I thought Anglo were the bad boys, did I get that wrong, those poor innocent Quinns who provided so much employment in Cavan and are being pursued by those nasty bankers.  Sure he only had bets on the cards for a few quid, he's not a gambling man, he wouldn't have gambled on a bank now, these evil bankers are lying, he's a decent man, he should have been left in charge and we'd all be better off.


----------



## DerKaiser (2 Apr 2012)

Bronte said:


> I thought Anglo were the bad boys, did I get that wrong, those poor innocent Quinns who provided so much employment in Cavan and are being pursued by those nasty bankers. Sure he only had bets on the cards for a few quid, he's not a gambling man, he wouldn't have gambled on a bank now, these evil bankers are lying, he's a decent man, he should have been left in charge and we'd all be better off.


 
Sure he's only a farmer's son.

There are plenty of people who would be fooled into forgetting those "Anglo Bankers" are working on our behalf these days.
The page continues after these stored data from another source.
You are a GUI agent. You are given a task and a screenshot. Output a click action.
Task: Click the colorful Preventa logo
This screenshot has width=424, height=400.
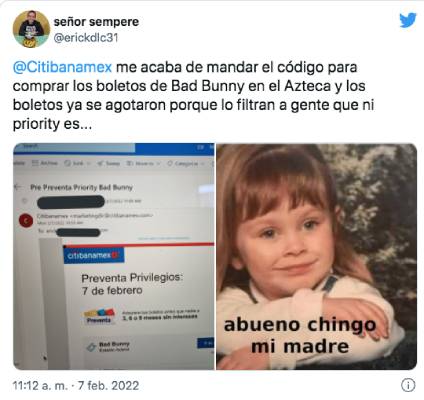[99, 316]
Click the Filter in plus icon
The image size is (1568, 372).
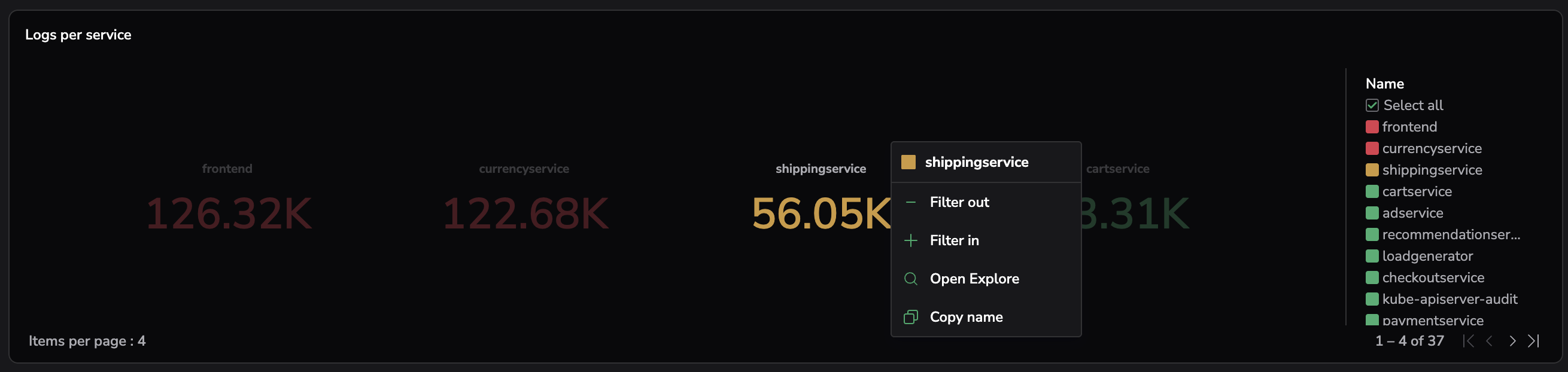pos(911,240)
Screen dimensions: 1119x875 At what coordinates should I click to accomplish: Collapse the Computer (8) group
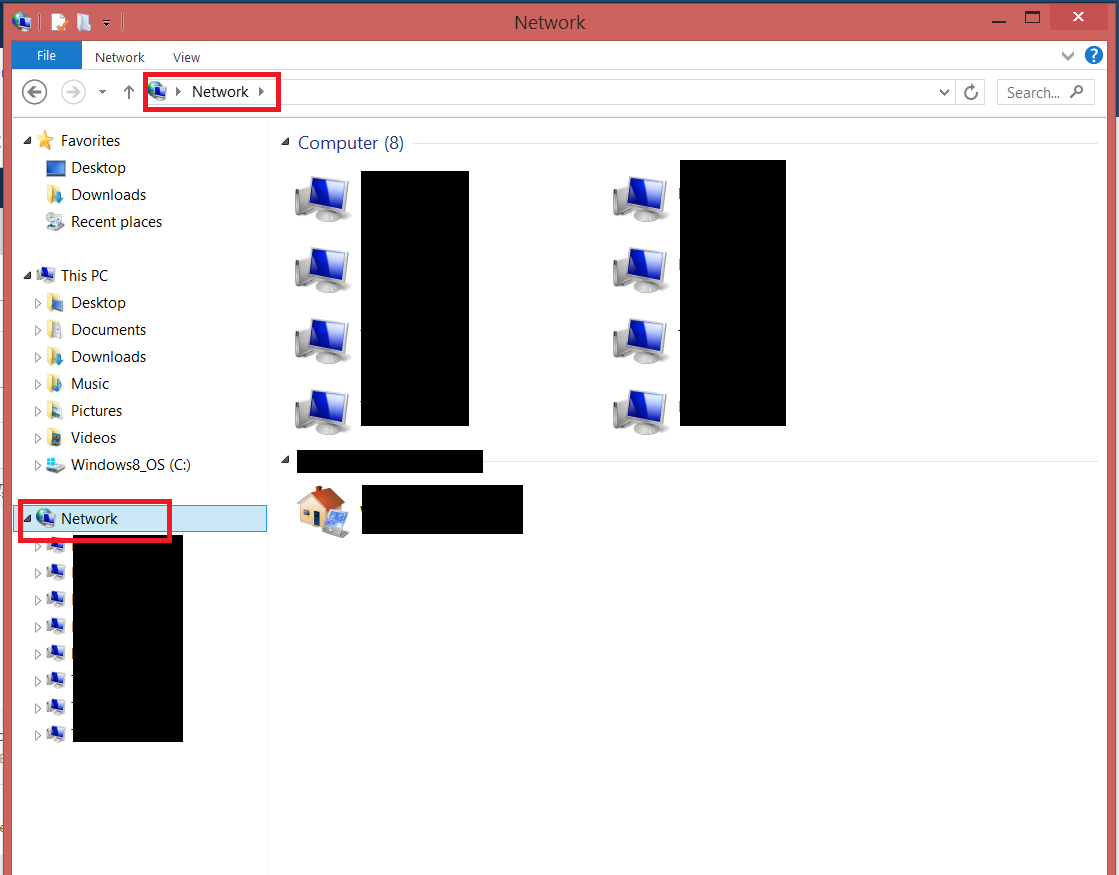click(x=287, y=143)
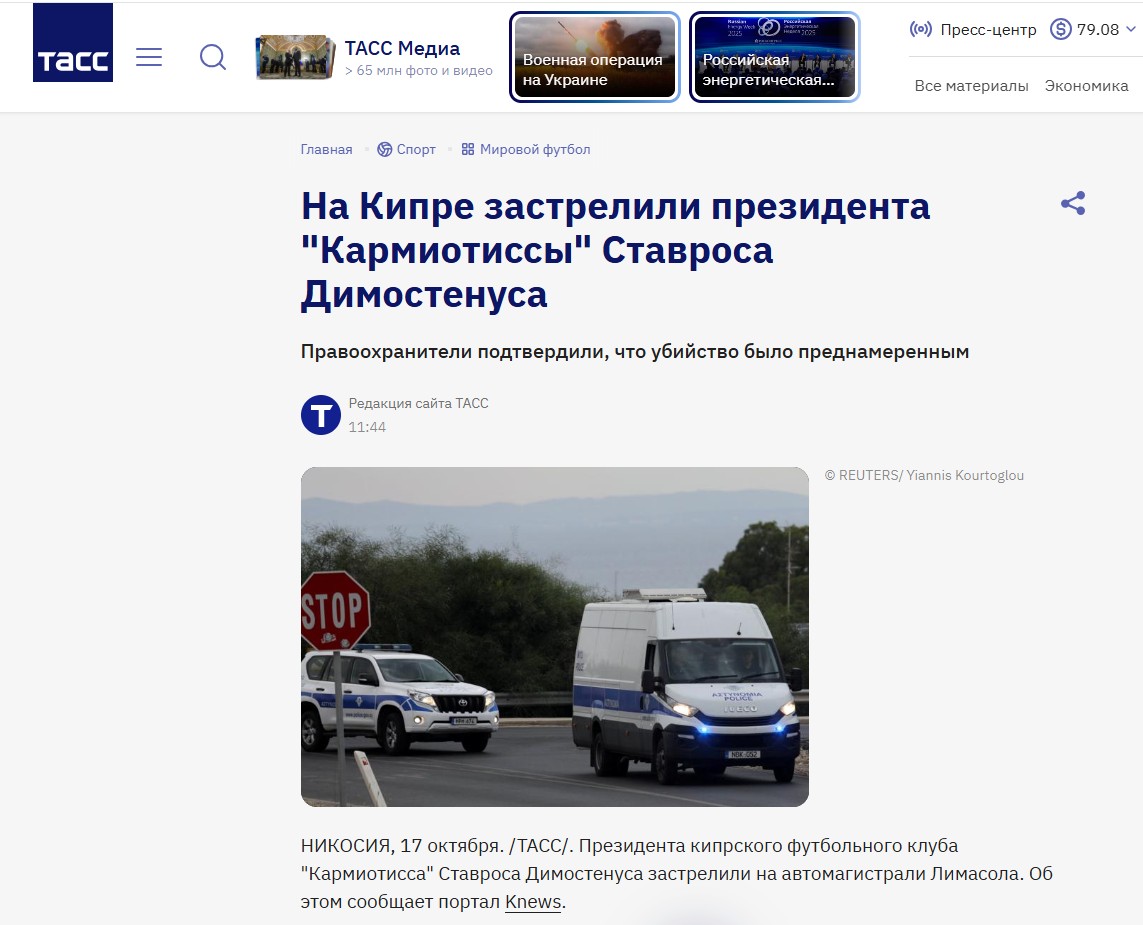
Task: Select the Все материалы tab
Action: (x=971, y=86)
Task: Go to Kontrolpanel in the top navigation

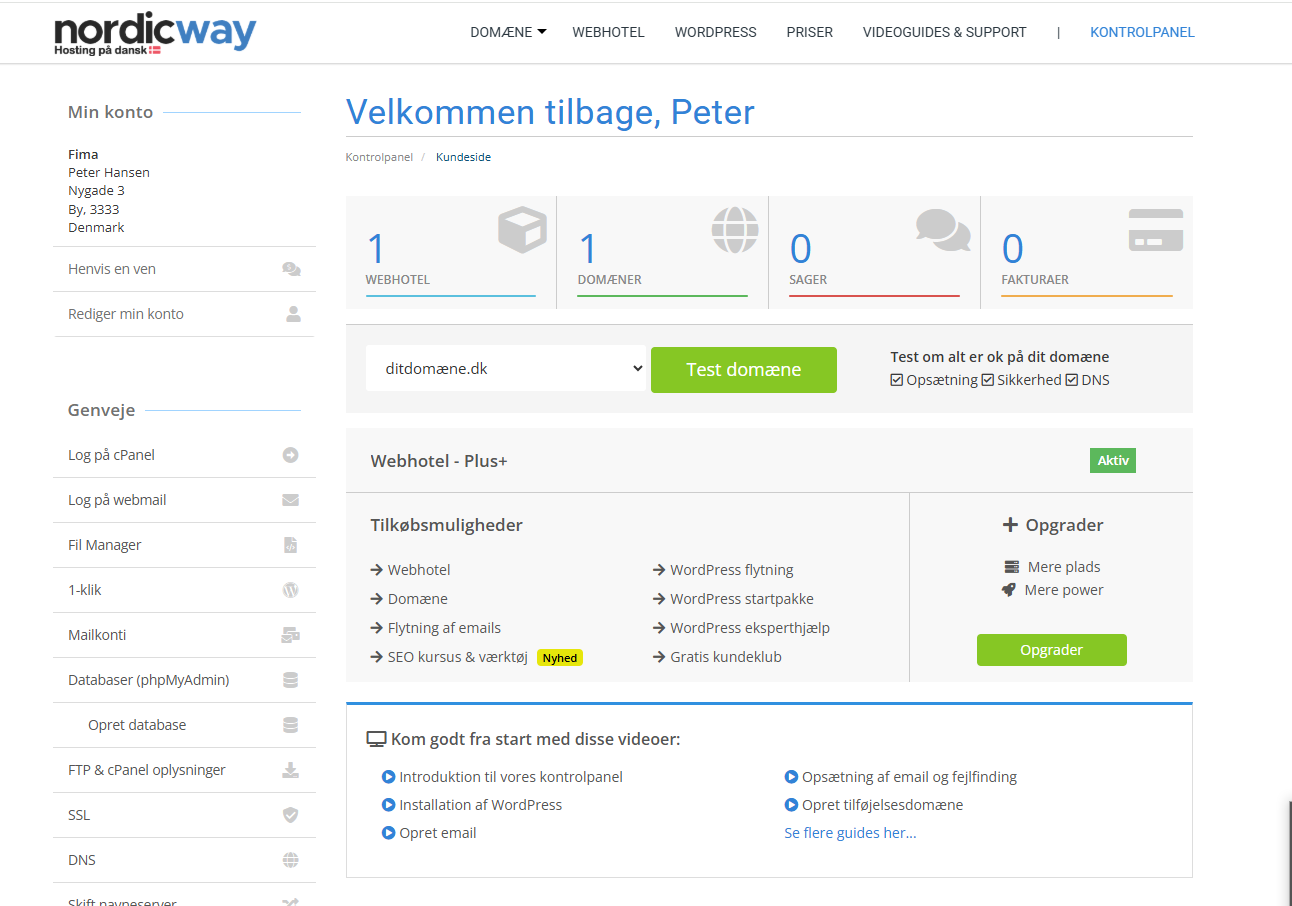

The last person to accept any blame seems to be the person who's not paying back the money.


----------



## elcato (2 Apr 2012)

On top of that, the nephew gave the 'Ivor Callelly Defence' during the week as well. What we did was _immoral _but _legally _we did nothing wrong.
From todays IT



> What the Quinns were doing in Russia was “wrong and unethical” he said, but it did not break the law.


----------



## Bronte (3 Apr 2012)

elcato said:


> . What we did was _immoral _but _legally _we did nothing wrong.


 
Another wow today ! Who brings up people to be immoral.  And it's alright because it's legal.  I suppose where money is concerned immoral is not relevant.


----------



## Brendan Burgess (3 Apr 2012)

Folks

As this case is ongoing, I am not sure that continued discussion is appropriate.  

Brendan


----------